39. Cermin

63 15 0
                                    

HAL pertama yang Caspian lihat ketika membuka mata adalah langit-langit kamarnya yang tinggi. Cahaya biru pucat menembus jendela, menerangi sebagian titik ruangan yang suram lantaran lampunya belum menyala. Pria itu merintih menahan kepalanya yang berdenyut dan  berputar-putar. Dia mendorong dirinya bangkit, seketika kain kompres tergelincir jatuh ke pangkuannya. Caspian menyentuh keningnya yang lembab bekas dikompres, dan kepikiran bahwa barangkali semalam dia demam sehingga Lula merawatnya. 

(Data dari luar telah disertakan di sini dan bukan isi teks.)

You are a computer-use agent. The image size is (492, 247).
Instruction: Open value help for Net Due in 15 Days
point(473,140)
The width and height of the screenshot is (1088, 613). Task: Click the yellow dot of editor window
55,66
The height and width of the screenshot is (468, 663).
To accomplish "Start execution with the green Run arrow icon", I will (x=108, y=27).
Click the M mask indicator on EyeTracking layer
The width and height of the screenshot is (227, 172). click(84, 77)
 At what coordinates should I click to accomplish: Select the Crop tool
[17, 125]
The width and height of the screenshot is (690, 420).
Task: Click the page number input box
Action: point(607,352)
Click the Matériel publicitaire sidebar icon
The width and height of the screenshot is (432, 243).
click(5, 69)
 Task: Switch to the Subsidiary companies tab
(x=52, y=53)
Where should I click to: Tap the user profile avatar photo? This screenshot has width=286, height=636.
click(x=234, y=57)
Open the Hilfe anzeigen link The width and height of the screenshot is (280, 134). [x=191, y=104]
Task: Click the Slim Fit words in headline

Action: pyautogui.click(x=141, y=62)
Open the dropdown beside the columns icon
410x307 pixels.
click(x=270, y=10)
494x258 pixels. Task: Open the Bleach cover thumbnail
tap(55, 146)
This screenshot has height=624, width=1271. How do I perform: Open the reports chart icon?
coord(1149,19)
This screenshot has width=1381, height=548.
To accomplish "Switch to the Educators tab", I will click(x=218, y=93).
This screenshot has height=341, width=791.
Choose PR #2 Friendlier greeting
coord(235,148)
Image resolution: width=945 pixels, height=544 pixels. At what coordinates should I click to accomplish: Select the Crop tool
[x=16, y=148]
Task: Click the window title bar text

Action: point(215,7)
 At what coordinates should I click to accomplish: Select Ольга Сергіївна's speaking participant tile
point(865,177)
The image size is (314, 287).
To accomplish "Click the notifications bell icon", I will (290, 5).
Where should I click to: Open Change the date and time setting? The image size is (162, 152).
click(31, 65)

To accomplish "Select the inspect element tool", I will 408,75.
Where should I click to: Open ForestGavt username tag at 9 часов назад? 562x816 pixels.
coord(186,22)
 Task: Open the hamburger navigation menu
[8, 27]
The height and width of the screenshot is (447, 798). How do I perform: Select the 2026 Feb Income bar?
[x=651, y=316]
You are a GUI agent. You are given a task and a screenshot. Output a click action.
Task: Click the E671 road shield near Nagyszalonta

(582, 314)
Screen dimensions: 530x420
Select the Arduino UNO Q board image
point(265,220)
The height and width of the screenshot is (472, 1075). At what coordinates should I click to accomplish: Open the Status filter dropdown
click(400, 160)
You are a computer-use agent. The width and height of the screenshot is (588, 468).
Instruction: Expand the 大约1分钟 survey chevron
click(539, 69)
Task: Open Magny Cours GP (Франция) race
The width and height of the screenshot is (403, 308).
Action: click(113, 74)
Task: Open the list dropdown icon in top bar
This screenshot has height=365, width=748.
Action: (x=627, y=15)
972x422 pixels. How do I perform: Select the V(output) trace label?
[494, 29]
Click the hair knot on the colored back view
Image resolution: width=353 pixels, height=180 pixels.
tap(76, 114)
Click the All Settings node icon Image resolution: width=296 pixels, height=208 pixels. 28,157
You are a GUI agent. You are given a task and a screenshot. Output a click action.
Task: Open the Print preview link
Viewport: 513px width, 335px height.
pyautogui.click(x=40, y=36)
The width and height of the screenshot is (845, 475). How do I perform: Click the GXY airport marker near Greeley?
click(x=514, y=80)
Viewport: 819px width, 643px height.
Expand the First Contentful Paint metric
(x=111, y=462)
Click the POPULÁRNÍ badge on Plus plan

Dia tidak tahu apa yang terjadi sebelum dirinya berbaring di kasur sambil berpakaian mirip bocah sakit―mengenakan setelan piyama kotak-kotak, sepasang kaus kaki, terhampar di bawah selimut, bahkan tubuhnya sekarang beraroma minyak wangi, yang berarti satu hal; Lula sempat membasuh tubuhnya. Sebenarnya sudah berapa lama dia ada di tempat tidur? Sejak kapan dia demam? Pertanyaan-pertanyaan itu merubungi benak Caspian sehingga dia tidak sadar bahwa pintu kamarnya sudah dibuka sedari tadi. 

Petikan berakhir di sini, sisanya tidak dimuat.